For the longest time there has been no middle ground in how we interact with copyrighted material. I think that in the early days of Napster the lawsuits launched by the RIAA did very little to scare the population into following the existing copyright laws, and instead encouraged a culture of distrust toward many big name artists and record labels. I think that many people’s attitudes towards the use of copyrighted materials can be seen as a reactionary measure against these restrictive laws. We live at a time when we can use these works to spark a dialogue, where in the past they have been used as a one-way lecture.

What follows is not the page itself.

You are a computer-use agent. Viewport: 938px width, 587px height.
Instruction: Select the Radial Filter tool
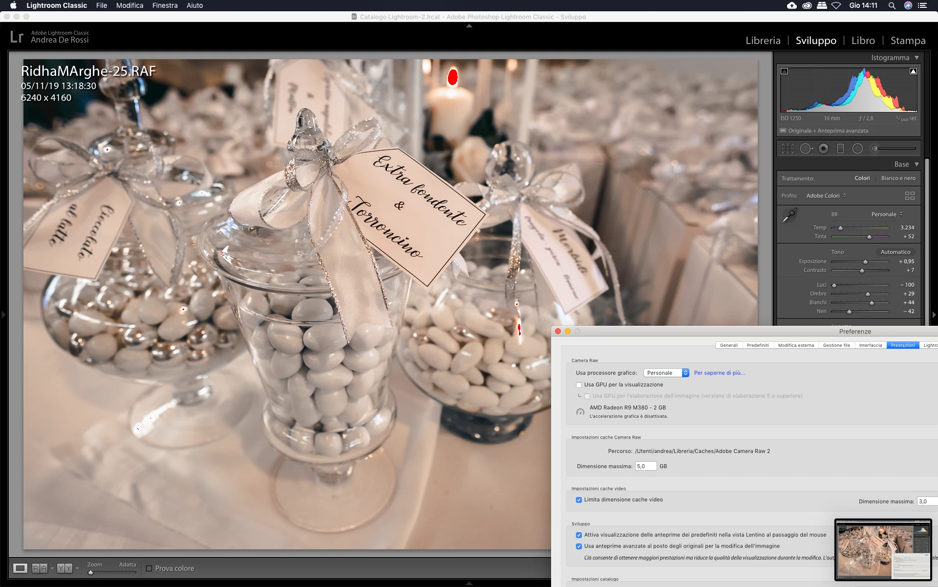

So what has been done to change this relationship between and creators and their potential customers? I think one of the biggest changes has been in the realization of the Internet as a way for creators to market, distribute and advertise their products without a big name backing them. I also think that crowd funding initiatives such as kickstarter, indiegogo and quirky and have proven to be instrumental in allowing people to gain financial support on their own terms. Websites such as bandcamp and vimeo allow you to host, sell, and distribute your work, while controlling the copyright and terms of its use. Suddenly there are many avenues available to create and share content with the world.

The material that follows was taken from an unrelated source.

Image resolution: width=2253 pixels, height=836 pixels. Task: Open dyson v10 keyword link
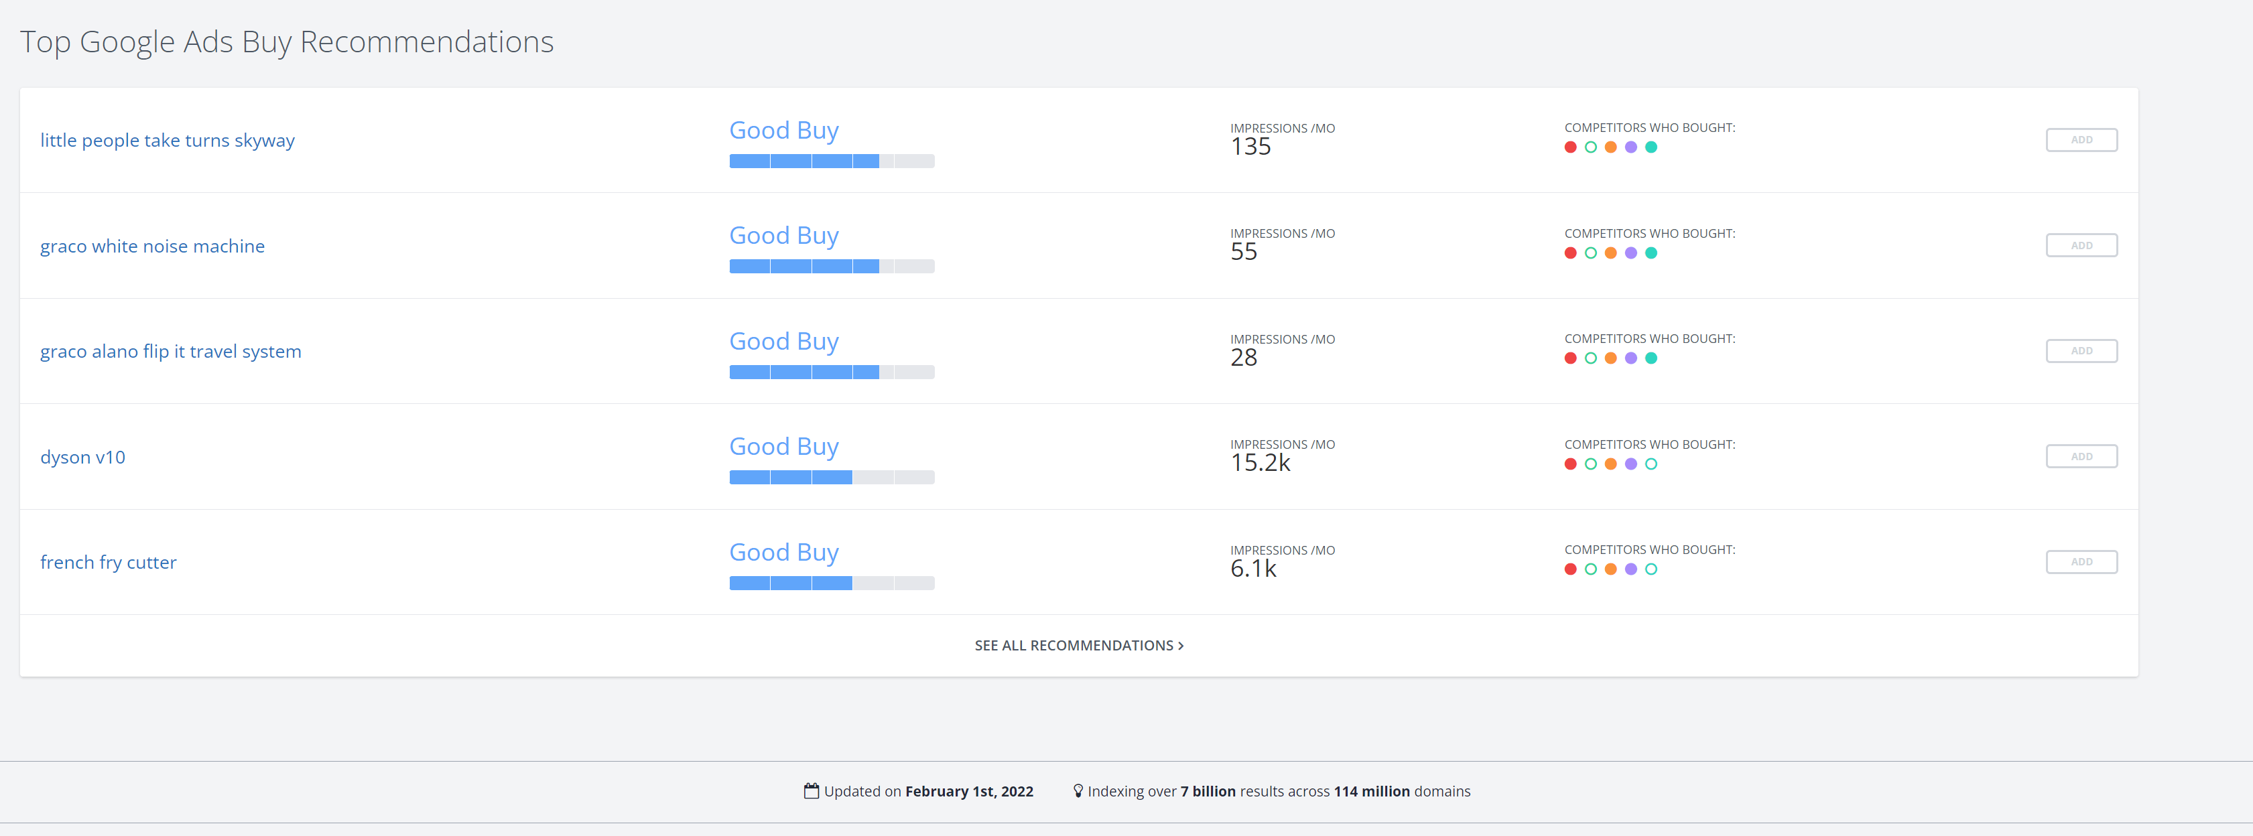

I think that in a lot of cases people have pirated music in the past because of convenience. Sites like Netflix are a great example of this. For the price of about one movie ticket a month users are given access to a years worth of content. As Netflix’s Chief Content Officer has said: “I think people do want a great experience and they want access – people are mostly honest. The best way to combat piracy isn’t legislatively or criminally but by giving good options”. I completely agree. As this article by Paul Tassi states, Piracy is a service problem. If distribution models changed, Piracy would drop substantially. If the large movie studios and record companies can create a model in which it is easier to legally obtain their products, many people will make the switch. It seems as though things are already changing, as the music industry has reported that music sales are up this year, and piracy is declining. The reason given in the article? Convenience, with streaming sites such as Spotify and Pandora (which seems to be currently restricted in Canada) being seen as an easier alternative to illegal downloading. Major media companies are still pursuing punitive action against the worst offenders, but this too has shifted from million dollar lawsuits to restrictions enforced by Internet service providers.
As more services are available to pay a fair price for artists work, we will continue to see a decline in piracy, and more support for creators who should be compensated for the work that they do. If current models do not adapt with the times, they will be replaced with models that are more dynamic and fair to both artists and consumers.